** Opening INPUT RECORDS block **

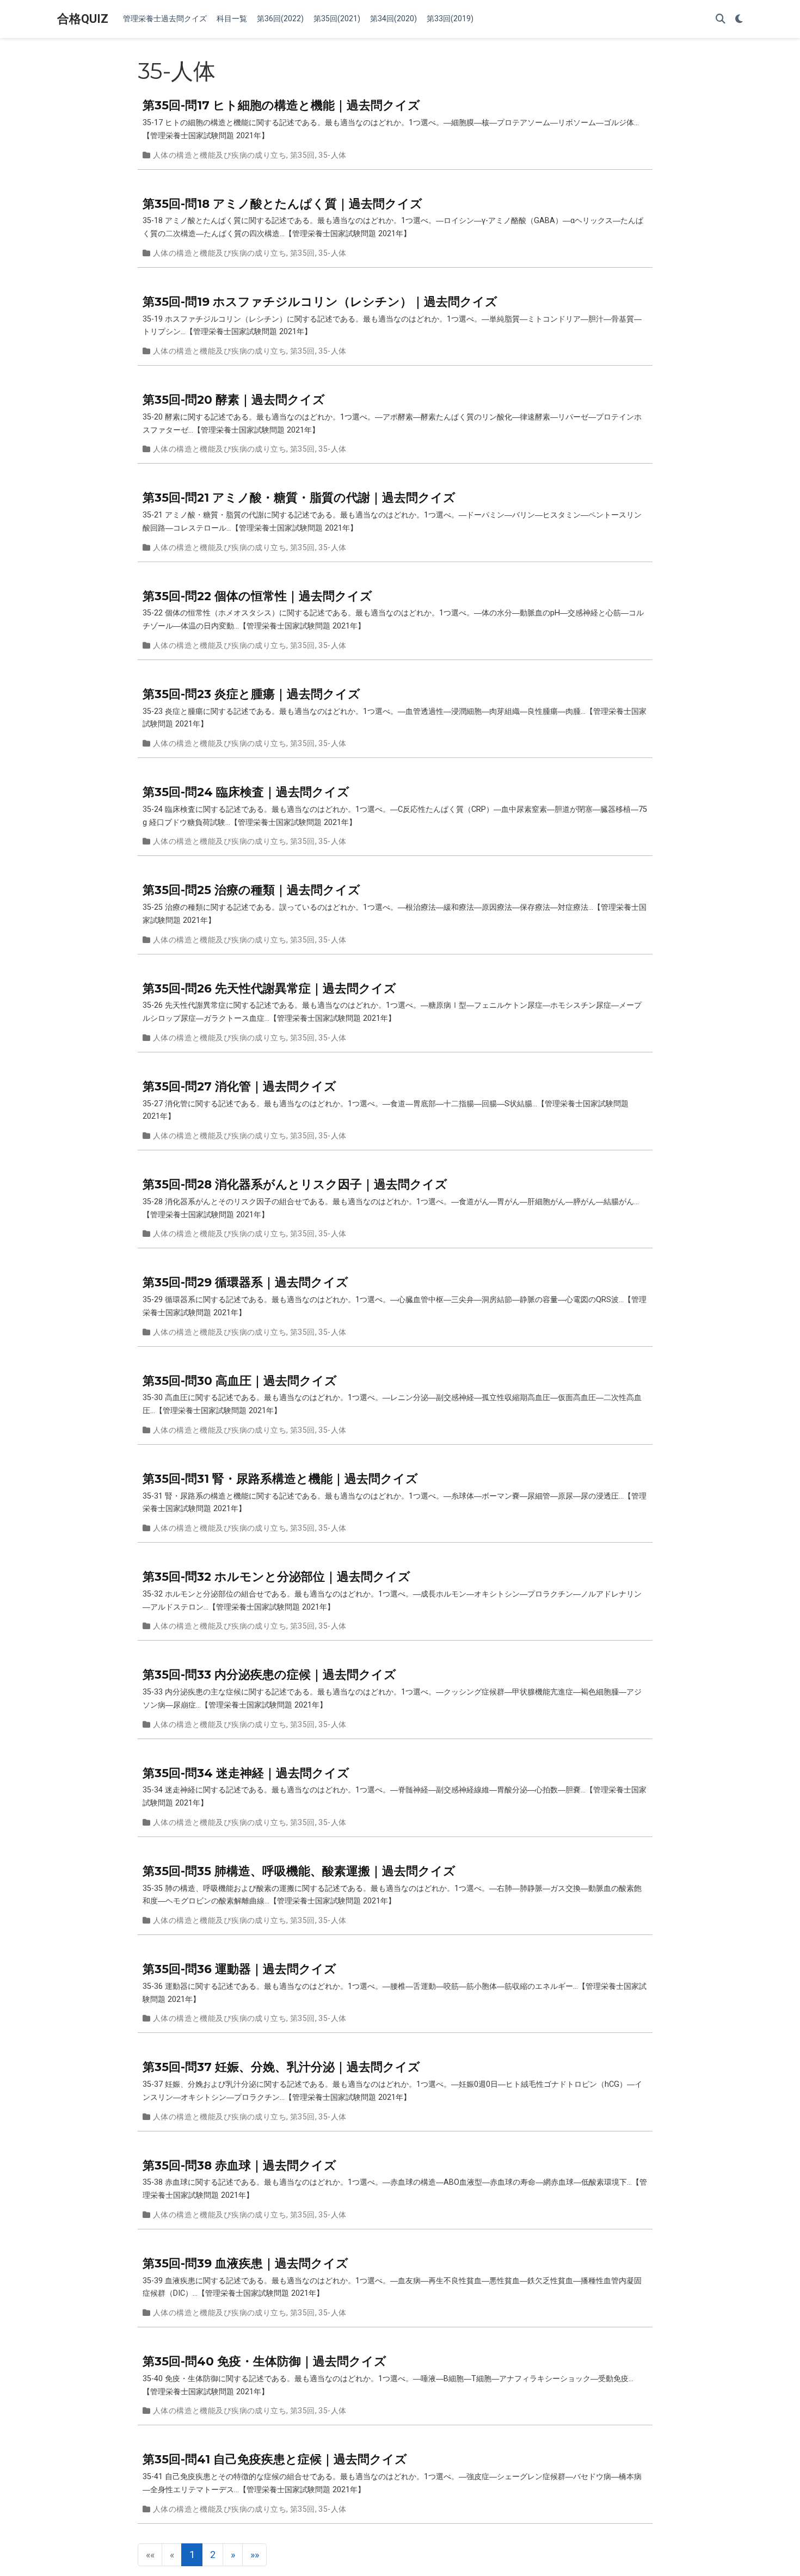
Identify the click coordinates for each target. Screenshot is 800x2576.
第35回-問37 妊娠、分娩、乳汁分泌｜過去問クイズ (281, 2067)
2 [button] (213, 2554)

** Closing INPUT RECORDS block **
** Opening INPUT RECORDS block **

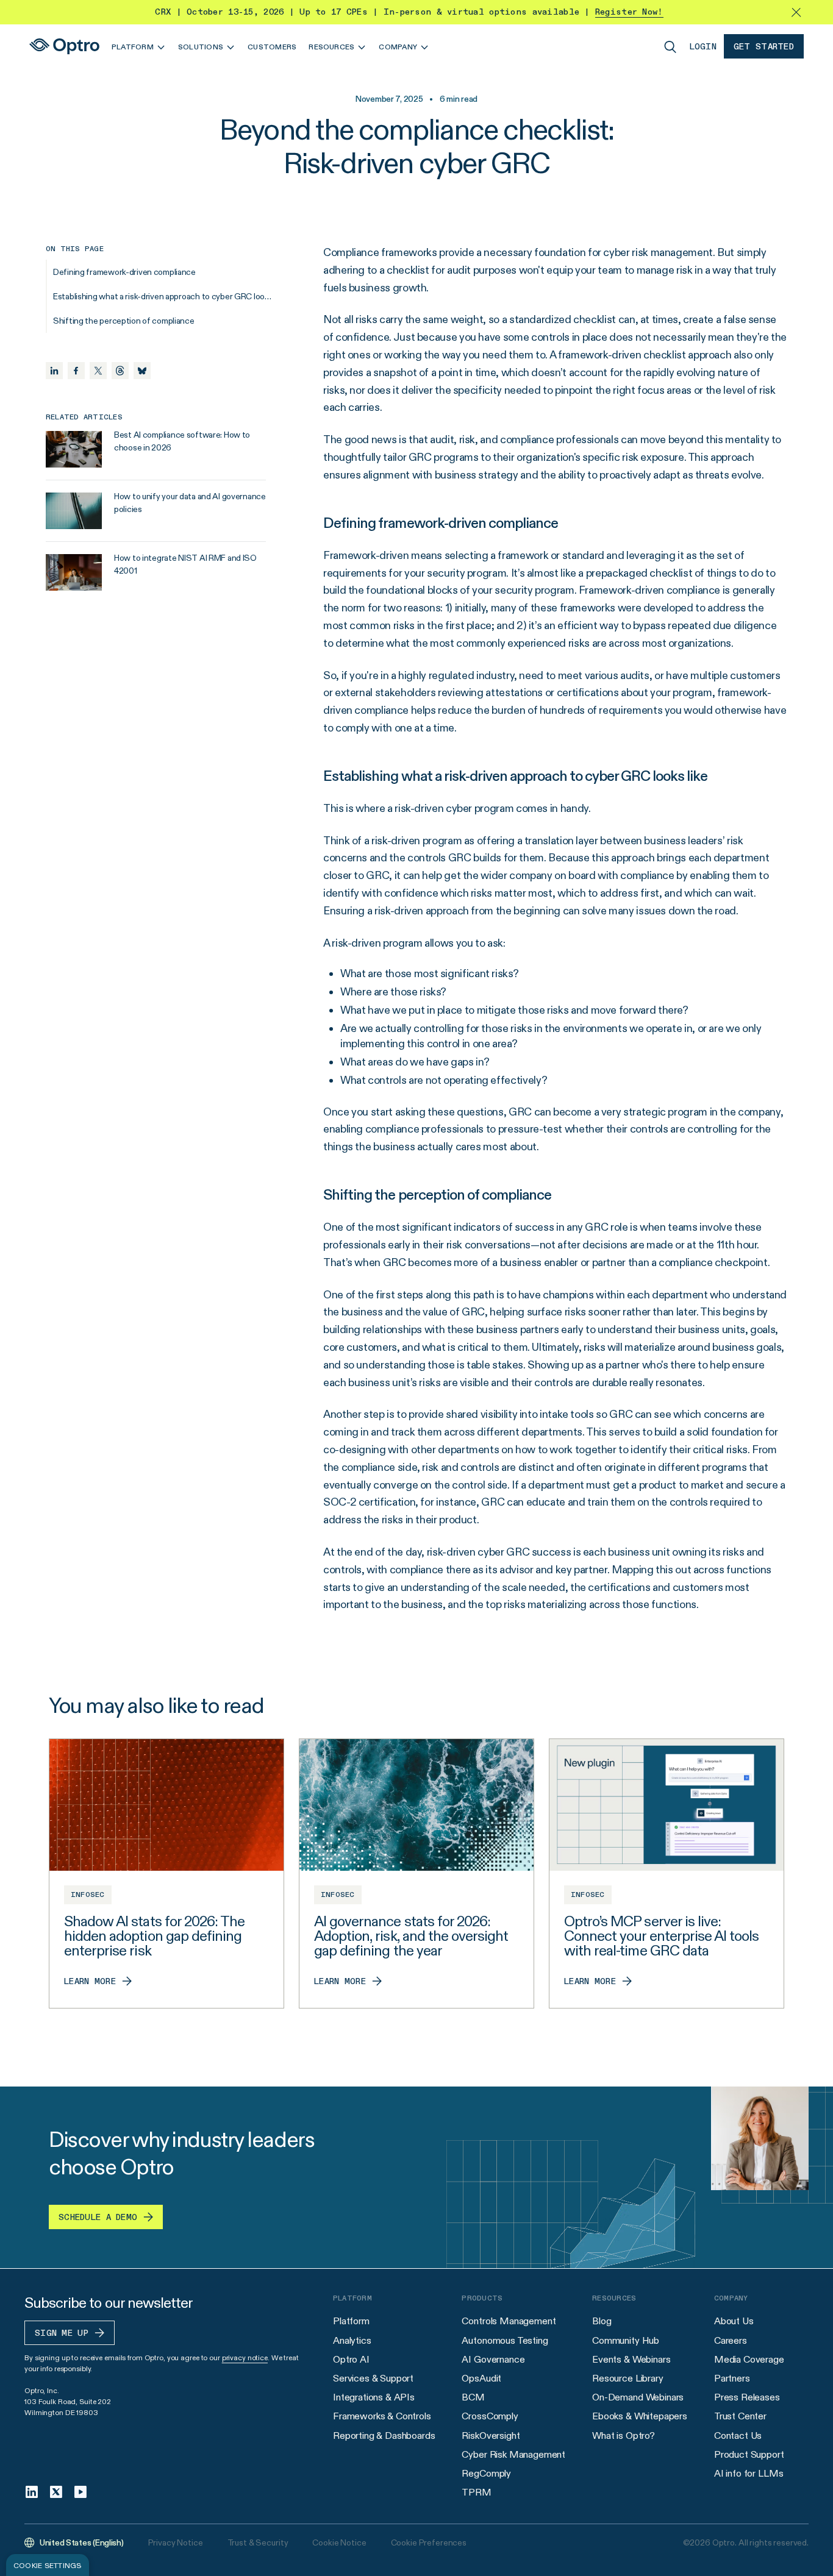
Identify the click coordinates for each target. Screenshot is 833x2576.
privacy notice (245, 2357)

** Closing INPUT RECORDS block **

* [TASK STATEMENT]:
Lines in the records above that carry the word "target" are to be located and copied.

* [SOLUTION FOR THIS TASK]:
Identify the click coordinates for each target. Screenshot is 800x2576.
Identify the click coordinates for each target. Screenshot is 833x2576.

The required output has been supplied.